A limitation of our study is that only one inexperienced examiner was included. Our main aim was to introduce a new co-worker into an already established team as quickly as possible, ascertaining good-quality ultrasound data with minimal variation. The generalizability of our findings might be questioned, not only because of the limited number of inexperienced examiners, but also because of the patient characteristics. For example, in a group of patients with pelvic organ prolapse, transperineal ultrasonography might be more difficult to accomplish owing to the larger LH area on Valsalva and to the limited acquisition angle of the transducer. Yet, 50% of our study women were examined 6 weeks postpartum, when anatomical structures display low contrast. Regarding sample size, the number of women included was in line with other published reliability and validation studies in this area[5, 6, 9]. Although better ICC values for LUG and pubic arc might have been achieved by including more women, IE had already accomplished the ultrasound examination and offline analysis with good and very good agreement with E for the other measurements after 20 examinations, indicating that measurements of LUG and pubic arc were more difficult to assess.

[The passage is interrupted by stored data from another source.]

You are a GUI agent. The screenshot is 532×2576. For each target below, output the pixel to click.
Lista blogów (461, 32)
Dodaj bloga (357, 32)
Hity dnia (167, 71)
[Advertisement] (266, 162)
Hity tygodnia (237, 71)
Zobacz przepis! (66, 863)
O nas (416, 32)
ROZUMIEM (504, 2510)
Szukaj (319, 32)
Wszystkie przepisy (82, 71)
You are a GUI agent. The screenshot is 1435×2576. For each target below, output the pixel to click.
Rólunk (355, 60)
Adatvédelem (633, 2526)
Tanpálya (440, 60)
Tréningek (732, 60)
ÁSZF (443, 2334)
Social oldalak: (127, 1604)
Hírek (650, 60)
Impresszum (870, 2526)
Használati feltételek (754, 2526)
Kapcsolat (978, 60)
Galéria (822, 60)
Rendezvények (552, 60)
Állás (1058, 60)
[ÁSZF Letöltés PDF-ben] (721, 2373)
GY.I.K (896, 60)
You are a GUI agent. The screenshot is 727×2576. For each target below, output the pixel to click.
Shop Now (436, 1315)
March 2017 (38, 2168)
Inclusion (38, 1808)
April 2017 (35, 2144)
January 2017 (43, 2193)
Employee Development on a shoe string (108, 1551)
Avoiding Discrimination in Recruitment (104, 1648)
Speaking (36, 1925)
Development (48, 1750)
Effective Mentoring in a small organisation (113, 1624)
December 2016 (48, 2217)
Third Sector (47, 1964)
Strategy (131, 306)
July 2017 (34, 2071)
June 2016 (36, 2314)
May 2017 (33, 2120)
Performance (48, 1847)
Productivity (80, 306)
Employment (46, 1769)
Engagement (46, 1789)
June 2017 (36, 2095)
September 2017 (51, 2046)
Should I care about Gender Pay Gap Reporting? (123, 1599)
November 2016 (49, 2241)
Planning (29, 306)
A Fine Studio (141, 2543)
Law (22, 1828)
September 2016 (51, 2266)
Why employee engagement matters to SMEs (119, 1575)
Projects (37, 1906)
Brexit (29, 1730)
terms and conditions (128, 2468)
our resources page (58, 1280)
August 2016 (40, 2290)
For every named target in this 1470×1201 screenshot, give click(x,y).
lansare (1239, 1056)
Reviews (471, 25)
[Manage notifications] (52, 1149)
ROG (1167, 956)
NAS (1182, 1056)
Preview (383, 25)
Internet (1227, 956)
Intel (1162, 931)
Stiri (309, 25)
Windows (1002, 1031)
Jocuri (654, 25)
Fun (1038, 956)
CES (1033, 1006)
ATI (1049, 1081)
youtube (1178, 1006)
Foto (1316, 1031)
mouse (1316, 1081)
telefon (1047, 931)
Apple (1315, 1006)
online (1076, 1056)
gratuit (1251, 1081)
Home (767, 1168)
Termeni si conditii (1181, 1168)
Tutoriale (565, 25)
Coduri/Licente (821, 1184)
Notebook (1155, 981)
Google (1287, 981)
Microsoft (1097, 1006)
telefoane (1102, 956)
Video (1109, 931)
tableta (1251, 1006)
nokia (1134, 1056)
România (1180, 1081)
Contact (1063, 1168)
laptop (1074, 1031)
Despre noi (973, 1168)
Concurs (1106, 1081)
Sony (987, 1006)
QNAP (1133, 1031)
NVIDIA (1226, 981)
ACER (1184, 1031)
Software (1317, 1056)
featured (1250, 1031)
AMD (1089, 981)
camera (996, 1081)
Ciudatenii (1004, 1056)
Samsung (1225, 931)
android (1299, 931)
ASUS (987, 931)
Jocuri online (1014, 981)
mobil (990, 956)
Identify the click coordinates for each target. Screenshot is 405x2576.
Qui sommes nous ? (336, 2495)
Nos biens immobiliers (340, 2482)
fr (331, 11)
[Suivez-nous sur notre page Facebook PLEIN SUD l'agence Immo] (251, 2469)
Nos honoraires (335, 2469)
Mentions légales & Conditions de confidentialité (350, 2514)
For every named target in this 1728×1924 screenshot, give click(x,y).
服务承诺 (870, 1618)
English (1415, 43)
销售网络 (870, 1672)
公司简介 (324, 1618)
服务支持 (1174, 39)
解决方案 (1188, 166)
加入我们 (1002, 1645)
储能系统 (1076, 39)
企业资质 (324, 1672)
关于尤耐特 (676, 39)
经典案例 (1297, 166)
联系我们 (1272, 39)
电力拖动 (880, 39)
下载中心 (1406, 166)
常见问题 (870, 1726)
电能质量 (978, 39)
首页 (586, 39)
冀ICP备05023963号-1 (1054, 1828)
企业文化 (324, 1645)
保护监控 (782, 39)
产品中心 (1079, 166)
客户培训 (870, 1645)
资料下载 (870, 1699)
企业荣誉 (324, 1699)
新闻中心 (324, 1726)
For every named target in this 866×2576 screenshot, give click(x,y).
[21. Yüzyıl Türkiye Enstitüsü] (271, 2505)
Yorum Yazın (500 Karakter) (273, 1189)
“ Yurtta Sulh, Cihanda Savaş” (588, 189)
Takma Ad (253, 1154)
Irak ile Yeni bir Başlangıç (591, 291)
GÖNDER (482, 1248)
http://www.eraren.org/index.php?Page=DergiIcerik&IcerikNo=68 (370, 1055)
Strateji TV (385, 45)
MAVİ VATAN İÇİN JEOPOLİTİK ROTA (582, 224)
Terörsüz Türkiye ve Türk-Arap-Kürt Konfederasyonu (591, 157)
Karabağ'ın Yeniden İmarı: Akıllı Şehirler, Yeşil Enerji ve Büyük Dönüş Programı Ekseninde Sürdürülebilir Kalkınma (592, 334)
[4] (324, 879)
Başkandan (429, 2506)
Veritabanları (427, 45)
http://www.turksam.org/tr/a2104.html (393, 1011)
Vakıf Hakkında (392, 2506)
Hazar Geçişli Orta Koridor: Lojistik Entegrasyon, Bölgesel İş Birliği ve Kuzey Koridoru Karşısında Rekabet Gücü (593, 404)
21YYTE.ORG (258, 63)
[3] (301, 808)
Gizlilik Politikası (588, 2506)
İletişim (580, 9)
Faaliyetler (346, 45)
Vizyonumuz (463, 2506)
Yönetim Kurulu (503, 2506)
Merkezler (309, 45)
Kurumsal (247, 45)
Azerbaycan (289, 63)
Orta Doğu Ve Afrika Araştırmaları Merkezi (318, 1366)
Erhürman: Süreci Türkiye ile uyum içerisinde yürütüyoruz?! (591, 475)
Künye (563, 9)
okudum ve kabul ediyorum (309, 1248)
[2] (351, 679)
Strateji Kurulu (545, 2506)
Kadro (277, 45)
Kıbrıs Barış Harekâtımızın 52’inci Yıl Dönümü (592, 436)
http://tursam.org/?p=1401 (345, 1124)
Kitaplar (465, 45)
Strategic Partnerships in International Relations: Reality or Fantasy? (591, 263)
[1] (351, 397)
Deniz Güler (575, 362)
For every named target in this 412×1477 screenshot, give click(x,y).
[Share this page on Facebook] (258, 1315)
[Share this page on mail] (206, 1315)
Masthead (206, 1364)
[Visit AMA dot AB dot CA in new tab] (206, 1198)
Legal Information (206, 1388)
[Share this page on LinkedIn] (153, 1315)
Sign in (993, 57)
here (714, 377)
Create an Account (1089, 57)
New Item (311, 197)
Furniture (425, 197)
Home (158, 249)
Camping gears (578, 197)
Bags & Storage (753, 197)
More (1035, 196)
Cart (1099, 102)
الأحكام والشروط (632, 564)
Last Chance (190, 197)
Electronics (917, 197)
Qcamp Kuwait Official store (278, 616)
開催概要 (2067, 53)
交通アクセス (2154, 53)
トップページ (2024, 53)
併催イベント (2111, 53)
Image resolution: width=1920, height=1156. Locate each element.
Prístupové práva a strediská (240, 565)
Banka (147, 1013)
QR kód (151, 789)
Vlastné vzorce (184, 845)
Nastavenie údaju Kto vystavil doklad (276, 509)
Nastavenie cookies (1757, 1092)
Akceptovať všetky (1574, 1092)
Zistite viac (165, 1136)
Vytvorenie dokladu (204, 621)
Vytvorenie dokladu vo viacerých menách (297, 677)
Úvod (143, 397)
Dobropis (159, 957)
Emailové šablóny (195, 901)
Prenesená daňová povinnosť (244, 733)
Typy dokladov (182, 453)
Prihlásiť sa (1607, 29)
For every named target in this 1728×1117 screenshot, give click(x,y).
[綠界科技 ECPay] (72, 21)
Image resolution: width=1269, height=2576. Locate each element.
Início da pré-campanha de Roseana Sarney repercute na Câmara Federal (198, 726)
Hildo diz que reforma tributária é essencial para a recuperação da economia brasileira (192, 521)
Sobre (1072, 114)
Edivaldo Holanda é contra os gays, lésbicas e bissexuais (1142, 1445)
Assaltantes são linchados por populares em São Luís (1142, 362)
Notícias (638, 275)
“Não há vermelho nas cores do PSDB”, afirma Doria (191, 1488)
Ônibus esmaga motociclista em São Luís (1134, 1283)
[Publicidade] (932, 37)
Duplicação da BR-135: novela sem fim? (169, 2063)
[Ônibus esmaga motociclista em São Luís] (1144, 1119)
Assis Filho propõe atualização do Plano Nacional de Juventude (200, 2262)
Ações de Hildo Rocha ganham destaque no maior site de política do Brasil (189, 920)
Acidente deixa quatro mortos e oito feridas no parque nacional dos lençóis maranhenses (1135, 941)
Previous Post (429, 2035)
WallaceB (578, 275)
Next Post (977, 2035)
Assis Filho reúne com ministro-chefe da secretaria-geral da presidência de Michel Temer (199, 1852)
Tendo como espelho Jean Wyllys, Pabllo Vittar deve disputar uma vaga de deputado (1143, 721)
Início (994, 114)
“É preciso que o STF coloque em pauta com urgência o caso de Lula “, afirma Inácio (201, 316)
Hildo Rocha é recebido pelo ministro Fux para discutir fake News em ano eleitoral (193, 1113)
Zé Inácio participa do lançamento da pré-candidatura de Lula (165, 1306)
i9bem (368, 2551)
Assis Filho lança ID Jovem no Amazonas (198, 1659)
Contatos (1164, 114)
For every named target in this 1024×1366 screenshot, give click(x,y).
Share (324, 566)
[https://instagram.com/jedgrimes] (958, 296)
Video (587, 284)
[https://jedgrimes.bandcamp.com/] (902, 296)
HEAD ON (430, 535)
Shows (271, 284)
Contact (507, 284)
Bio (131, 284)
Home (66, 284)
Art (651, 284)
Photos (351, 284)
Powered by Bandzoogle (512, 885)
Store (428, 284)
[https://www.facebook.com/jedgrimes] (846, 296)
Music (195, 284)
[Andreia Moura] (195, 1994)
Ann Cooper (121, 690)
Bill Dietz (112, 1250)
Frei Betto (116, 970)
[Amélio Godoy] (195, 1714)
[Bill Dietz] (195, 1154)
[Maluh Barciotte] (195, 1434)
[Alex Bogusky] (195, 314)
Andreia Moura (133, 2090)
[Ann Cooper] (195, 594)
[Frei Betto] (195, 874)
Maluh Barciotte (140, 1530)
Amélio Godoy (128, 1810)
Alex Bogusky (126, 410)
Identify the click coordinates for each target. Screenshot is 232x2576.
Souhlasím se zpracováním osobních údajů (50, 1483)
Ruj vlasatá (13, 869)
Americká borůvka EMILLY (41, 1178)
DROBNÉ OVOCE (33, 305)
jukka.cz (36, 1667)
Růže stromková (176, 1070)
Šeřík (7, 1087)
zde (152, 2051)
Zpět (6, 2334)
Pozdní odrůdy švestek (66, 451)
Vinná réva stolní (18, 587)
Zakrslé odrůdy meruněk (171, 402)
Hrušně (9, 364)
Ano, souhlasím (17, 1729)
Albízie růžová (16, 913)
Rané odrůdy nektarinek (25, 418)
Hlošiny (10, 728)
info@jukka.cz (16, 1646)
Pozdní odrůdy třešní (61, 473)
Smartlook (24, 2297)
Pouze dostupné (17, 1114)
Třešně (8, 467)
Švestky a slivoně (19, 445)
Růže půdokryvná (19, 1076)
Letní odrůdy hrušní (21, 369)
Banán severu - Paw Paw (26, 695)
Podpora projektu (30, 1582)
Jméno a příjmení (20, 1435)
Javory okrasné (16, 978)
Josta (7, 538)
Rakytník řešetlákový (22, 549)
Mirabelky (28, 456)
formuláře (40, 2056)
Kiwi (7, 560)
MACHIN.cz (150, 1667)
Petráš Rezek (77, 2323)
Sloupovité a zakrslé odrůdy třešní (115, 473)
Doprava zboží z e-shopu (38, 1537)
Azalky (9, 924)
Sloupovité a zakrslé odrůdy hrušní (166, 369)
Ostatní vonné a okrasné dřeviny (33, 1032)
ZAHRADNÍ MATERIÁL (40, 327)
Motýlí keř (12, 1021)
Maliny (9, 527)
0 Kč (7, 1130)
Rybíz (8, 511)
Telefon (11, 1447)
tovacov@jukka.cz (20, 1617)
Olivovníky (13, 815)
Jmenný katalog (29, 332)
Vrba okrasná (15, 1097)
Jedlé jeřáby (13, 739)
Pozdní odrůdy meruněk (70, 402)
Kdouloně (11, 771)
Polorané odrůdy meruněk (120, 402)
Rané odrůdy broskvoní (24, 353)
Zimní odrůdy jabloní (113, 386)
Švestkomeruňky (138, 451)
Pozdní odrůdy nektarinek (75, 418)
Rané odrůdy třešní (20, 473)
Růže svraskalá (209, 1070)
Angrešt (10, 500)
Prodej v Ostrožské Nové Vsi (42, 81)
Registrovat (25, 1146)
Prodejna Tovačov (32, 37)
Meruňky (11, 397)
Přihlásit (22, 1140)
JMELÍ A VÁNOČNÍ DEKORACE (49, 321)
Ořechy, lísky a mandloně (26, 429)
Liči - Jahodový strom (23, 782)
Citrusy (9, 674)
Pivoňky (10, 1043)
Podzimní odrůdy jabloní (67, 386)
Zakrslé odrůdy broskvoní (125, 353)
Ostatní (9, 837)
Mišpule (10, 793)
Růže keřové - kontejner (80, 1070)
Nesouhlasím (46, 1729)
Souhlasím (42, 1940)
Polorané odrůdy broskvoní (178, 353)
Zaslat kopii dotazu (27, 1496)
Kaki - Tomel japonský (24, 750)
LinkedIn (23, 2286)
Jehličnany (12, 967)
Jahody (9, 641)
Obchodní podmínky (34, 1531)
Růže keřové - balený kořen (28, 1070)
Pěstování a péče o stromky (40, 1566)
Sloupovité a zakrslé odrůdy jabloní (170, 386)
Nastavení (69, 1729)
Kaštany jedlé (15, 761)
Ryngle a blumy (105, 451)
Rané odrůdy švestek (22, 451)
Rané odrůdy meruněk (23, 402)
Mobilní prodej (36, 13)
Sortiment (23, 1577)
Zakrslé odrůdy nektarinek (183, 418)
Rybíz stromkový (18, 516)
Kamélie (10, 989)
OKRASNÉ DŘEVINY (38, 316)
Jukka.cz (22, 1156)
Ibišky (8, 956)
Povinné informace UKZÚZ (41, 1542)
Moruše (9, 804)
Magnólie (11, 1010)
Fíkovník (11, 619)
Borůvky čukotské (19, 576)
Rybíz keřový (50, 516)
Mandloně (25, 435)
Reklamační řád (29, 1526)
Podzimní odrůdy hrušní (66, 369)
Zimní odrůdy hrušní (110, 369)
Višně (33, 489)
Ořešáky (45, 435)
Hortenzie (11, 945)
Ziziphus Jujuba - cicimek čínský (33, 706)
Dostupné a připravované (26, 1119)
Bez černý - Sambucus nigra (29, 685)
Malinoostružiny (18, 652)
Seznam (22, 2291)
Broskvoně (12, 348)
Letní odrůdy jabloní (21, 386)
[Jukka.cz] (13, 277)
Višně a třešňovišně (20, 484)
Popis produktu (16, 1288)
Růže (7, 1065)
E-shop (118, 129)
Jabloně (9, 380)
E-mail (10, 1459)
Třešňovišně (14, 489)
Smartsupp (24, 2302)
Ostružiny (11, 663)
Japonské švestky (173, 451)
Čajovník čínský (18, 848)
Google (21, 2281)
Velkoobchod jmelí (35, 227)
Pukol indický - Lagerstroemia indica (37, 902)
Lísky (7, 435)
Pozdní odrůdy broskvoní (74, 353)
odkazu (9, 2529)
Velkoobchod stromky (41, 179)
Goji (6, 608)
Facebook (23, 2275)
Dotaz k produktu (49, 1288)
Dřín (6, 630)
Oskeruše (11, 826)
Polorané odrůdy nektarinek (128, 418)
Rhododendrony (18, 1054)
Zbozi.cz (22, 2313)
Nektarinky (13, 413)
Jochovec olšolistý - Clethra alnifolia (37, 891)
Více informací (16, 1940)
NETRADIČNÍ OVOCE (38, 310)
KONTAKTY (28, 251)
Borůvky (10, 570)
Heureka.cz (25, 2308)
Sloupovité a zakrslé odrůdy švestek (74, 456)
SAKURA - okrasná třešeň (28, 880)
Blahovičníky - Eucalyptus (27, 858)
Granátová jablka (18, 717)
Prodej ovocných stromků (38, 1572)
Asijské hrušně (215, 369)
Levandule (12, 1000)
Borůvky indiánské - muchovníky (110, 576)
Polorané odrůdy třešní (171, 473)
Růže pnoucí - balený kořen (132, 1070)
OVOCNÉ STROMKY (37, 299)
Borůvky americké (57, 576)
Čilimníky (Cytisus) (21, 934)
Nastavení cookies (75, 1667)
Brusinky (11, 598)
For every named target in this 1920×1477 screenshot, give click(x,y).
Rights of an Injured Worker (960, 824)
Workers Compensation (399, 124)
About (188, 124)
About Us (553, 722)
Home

To include 3D/4D transperineal ultrasound in a routine gynecological examination of women with pelvic floor disorders, the technique has to fulfill at least two criteria. First and most importantly, information from a transperineal ultrasound examination should give clinically useful information. To date, information about the PVM has been found to be helpful in selecting patients with high risk of prolapse recurrence. Second, the examination should be easy to perform and the imaging reliable and easy to interpret. In this study we have confirmed that 3D/4D transperineal ultrasound can be learned with an acceptable level of effort. The excellent ICC values of the interobserver study show that it is a reliable tool for examining the PVM.
In conclusion, 3D/4D transperineal ultrasound is a reliable technique that can be learned in a short period of time and could be incorporated easily into examinations of the pelvic floor, in the same way in which ultrasound of the uterus and adnexa is included in routine gynecological examinations today.